● **PASSAGE SHOWN**:
==========
In recent decades, various methods proposed by researchers have achieved remarkable results in many open datasets. However, in real-time and real scene motion recognition, the theoretical model still cannot achieve satisfactory results. Each algorithm has functional problems to be solved. The specific problems are described as follows: (1) great changes in motion: the complexity of human structure and behavior is an important factor affecting the accuracy of motion recognition, and the expression forms of different human actions are also very different. Also, the similarity between sports has a great impact on the accuracy of sports recognition, such as running and jogging. The difference between them is mainly the difference between human motion frequency and human joint. In the same complex context, it is difficult to distinguish the two actions. (2) The background has great influence: because a large part of human activities is concentrated in the outdoor, the background of human motion video saved by the camera is often complex. In the later stage of motion feature extraction, complex background often produces more noise, which affects the accurate expression of human motion. (3) Data is difficult to obtain and mark: the task of motion recognition is usually to extract the features of the input video data containing human motion and then use a supervised learning algorithm to classify them. To use the supervised learning algorithm, we first need to sample and annotate the data. Video data usually contains a certain length of video frame sequence, and the occurrence of actions is instantaneous and flexible. (4) The difficulty of real-time recognition is great: at present, the research field of motion recognition mainly focuses on the classification of human daily behaviors and actions. The recognition algorithm mainly divides the input video data into several defined action categories after complex processing. However, due to the fast instantaneous change of human motion, it is difficult for the recognition algorithm to accurately recognize the motion in the video in real-time. The above four points are the main difficulties of motion recognition and analysis, and they are also the difficulties that all researchers in the field of motion recognition and human behavior analysis must face. This paper will start with these difficulties, and put forward the author’s solutions for some of them [1 –3].

This paper describes the analysis method of sports action, introduces the application model of sports action in the neural network, and points out the shortcomings of the existing traditional neural network recognition methods. Based on previous research, this paper introduces deep learning and fuzzy theory as an optimization algorithm, which combines human body structure feature model, fuzzy theory, and deep learning neural network technology, and is used for sports action classification to build a new intelligent system of deep learning sports action analysis. Through the improvement of deep learning optimization algorithms in machine learning, combined with sports action detection, figure contour extraction, and other technologies, the DBN structure of action recognition is reset. Through the combination of convolution neural network and cyclic neural network, the normalization technology is used to achieve the task of sports action analysis and quantification in this paper. To verify the effectiveness of the proposed intelligent recognition system, the related experiments are established in this paper. In the experiment, the main methods of feature dimension reduction, multi-feature fusion, and particle swarm optimization are used as comparison objects. To ensure the sufficiency of the experimental samples, the experimental samples in this paper are all from the MSR action3d data set, and on this basis, the comparative analysis of action classification performance, delay performance, feature expression performance, and comprehensive accuracy is carried out. The data shows that the quantitative system of sports movement analysis based on deep learning in this paper has higher accuracy than the traditional method, and it also shows obvious advantages in many aspects, such as movement classification, time, and so on.
==========
● **INFORMATION PROVIDED**:
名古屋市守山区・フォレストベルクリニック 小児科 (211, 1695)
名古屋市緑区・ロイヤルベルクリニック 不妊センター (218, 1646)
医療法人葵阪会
==========
● **WHAT TO WORK ON**: According to the passage on motion recognition, why does the video background make human motion harder to analyze? Answer in one to three sentences. Rely only on the passage on motion recognition.

● **RESULT OF THIS EXERCISE**: Much human activity takes place outdoors, so camera footage of human motion often has a complex background. During feature extraction, that complex background tends to generate more noise, which interferes with accurately representing the motion.